Collected data entries
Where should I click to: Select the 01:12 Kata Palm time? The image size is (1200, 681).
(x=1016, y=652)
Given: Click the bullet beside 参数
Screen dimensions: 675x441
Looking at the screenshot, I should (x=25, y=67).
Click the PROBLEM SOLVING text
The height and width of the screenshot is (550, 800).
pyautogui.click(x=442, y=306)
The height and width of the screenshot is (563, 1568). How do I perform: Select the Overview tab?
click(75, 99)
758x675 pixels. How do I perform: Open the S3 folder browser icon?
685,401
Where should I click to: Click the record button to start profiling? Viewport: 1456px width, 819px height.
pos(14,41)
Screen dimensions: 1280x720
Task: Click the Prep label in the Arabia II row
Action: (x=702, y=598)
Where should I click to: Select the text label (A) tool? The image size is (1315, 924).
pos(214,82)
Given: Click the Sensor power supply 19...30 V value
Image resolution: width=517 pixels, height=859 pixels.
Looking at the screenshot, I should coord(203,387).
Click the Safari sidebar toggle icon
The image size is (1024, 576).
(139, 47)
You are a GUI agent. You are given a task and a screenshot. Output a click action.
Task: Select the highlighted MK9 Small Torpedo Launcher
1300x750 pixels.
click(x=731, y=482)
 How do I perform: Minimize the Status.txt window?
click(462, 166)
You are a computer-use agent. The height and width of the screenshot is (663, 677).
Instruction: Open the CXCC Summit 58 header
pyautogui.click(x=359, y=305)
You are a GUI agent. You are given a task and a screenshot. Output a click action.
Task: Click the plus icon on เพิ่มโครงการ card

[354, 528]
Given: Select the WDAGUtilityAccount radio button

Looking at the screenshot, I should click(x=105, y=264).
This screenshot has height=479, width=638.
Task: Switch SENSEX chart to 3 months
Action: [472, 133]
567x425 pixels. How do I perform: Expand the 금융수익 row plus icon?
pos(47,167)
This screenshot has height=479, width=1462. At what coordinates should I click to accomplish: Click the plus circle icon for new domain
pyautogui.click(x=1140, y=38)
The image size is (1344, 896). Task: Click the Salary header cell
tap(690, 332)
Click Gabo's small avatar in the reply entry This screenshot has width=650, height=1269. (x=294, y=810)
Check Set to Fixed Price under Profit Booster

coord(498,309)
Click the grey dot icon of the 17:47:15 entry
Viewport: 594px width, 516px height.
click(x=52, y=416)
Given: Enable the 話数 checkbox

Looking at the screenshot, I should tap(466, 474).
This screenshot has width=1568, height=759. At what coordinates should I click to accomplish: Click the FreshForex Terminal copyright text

__DIRECTIONS__
What you return should be the lines from the beginning of the records through the one that contains "Given: Click the Sensor", repeated exactly and with no additions.

__SOLUTION TO THIS EXERCISE__
Where should I click to: Select the 01:12 Kata Palm time? The image size is (1200, 681).
(x=1016, y=652)
Given: Click the bullet beside 参数
Screen dimensions: 675x441
Looking at the screenshot, I should (x=25, y=67).
Click the PROBLEM SOLVING text
The height and width of the screenshot is (550, 800).
pyautogui.click(x=442, y=306)
The height and width of the screenshot is (563, 1568). How do I perform: Select the Overview tab?
click(75, 99)
758x675 pixels. How do I perform: Open the S3 folder browser icon?
685,401
Where should I click to: Click the record button to start profiling? Viewport: 1456px width, 819px height.
pos(14,41)
Screen dimensions: 1280x720
Task: Click the Prep label in the Arabia II row
Action: (x=702, y=598)
Where should I click to: Select the text label (A) tool? The image size is (1315, 924).
pos(214,82)
Given: Click the Sensor power supply 19...30 V value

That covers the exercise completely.